:: Source passage ::
^^^^^^^^^^^^^^^^
Although we are currently in compliance with the covenants contained in the debt agreement, if we fail to comply with the restrictions in our long-term debt agreement, a default may allow the lender under the relevant instruments to accelerate the related debt and to exercise their remedies under these agreements, which will typically include the right to declare the principal amount of that debt, together with accrued and unpaid interest and other related amounts, immediately due and payable, to exercise any remedies the lender may have to foreclose on assets that are subject to liens securing that debt and to terminate any commitments they had made to supply further funds. The long-term debt agreement governing our indebtedness also contains various covenants that may limit our ability to pay dividends.

 

Risks Relating to Our Organization

 

Our certificate of incorporation allows for our board of directors to create new series of preferred stock without further approval by our stockholders which could adversely affect the rights of the holders of our common stock.

 

Our board of directors has the authority to fix and determine the relative rights and preferences of preferred stock. Our board of directors also has the authority to issue preferred stock without further stockholder approval. As a result, our board of directors could authorize the issuance of a series of preferred stock that would grant to such holders (i) the preferred right to our assets upon liquidation, (ii) the right to receive dividend payments before dividends are distributed to the holders of common stock and (iii) the right to the redemption of the shares, together with a premium, prior to the redemption of our common stock. In addition, our board of directors could authorize the issuance of a series of preferred stock that has greater voting power than our common stock or that is convertible into our common stock, which could decrease the relative voting power of our common stock or result in dilution to our existing common stockholders.

 

Any of the actions described in the preceding paragraph could significantly adversely affect the investment made by holders of our common stock. Holders of common stock could potentially not receive dividends that they might otherwise have received. In addition, holders of our common stock could receive less proceeds in connection with any future sale of the Company, whether in liquidation or on any other basis.

 

 
17

 

   

We are subject to extensive financial reporting and related requirements for which our accounting and other management systems and resources may not be adequately prepared.

 

We are subject to reporting and other obligations under the Securities Exchange Act of 1934, as amended, including the requirements of Section 404 of the Sarbanes-Oxley Act. Section 404 requires us to conduct an annual management assessment of the effectiveness of our internal controls over financial reporting. These reporting and other obligations place significant demands on our management, administrative, operational and accounting resources. In order to maintain compliance with these requirements, we may need to (i) upgrade our systems, (ii) implement additional financial and management controls, reporting systems and procedures, (iii) implement an internal audit function, and (iv) hire additional accounting, internal audit and finance staff. If we are unable to accomplish these objectives in a timely and effective manner, our ability to comply with our financial reporting requirements and other rules that apply to reporting companies could be impaired.
^^^^^^^^^^^^^^^^
:: Given task 1 ::
Output the risk-factor passage word for word, from "Although we are" down to "to pay dividends.".
The records below are unrelated to the risk-factor passage.

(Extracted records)
^^^^^^^^^^^^^^^^
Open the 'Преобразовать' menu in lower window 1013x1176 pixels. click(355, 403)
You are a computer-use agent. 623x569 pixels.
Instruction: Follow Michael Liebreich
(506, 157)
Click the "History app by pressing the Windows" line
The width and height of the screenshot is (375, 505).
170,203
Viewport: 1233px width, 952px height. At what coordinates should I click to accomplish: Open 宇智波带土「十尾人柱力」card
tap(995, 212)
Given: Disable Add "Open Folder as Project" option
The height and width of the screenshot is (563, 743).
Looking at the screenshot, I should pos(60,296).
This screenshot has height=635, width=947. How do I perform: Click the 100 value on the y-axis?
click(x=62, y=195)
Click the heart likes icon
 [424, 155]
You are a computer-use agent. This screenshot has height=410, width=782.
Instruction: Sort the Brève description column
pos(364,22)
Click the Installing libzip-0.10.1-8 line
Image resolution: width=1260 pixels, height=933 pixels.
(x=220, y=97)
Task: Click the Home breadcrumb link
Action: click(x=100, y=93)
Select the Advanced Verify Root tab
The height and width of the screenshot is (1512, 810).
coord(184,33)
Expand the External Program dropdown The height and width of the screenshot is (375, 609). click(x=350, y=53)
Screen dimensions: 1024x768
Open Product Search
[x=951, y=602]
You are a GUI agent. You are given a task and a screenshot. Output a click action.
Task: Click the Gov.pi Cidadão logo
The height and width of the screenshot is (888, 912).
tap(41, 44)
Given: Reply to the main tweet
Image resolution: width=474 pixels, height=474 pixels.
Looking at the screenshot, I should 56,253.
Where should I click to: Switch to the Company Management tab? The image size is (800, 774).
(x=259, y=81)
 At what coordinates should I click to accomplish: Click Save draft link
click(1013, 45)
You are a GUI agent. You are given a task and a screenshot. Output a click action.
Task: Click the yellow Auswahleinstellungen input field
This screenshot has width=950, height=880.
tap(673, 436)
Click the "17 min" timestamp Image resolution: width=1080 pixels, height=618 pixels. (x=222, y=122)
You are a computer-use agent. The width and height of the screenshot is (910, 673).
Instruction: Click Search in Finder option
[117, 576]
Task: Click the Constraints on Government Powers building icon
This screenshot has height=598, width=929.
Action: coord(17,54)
^^^^^^^^^^^^^^^^
:: Given task 2 ::
Return the lines of the records unchanged, from the line containing "Given: Reply to the main tweet" down to the line containing "(x=259, y=81)", including both of those lines.

:: Output 1 ::
Although we are currently in compliance with the covenants contained in the debt agreement, if we fail to comply with the restrictions in our long-term debt agreement, a default may allow the lender under the relevant instruments to accelerate the related debt and to exercise their remedies under these agreements, which will typically include the right to declare the principal amount of that debt, together with accrued and unpaid interest and other related amounts, immediately due and payable, to exercise any remedies the lender may have to foreclose on assets that are subject to liens securing that debt and to terminate any commitments they had made to supply further funds. The long-term debt agreement governing our indebtedness also contains various covenants that may limit our ability to pay dividends.

:: Output 2 ::
Given: Reply to the main tweet
Image resolution: width=474 pixels, height=474 pixels.
Looking at the screenshot, I should 56,253.
Where should I click to: Switch to the Company Management tab? The image size is (800, 774).
(x=259, y=81)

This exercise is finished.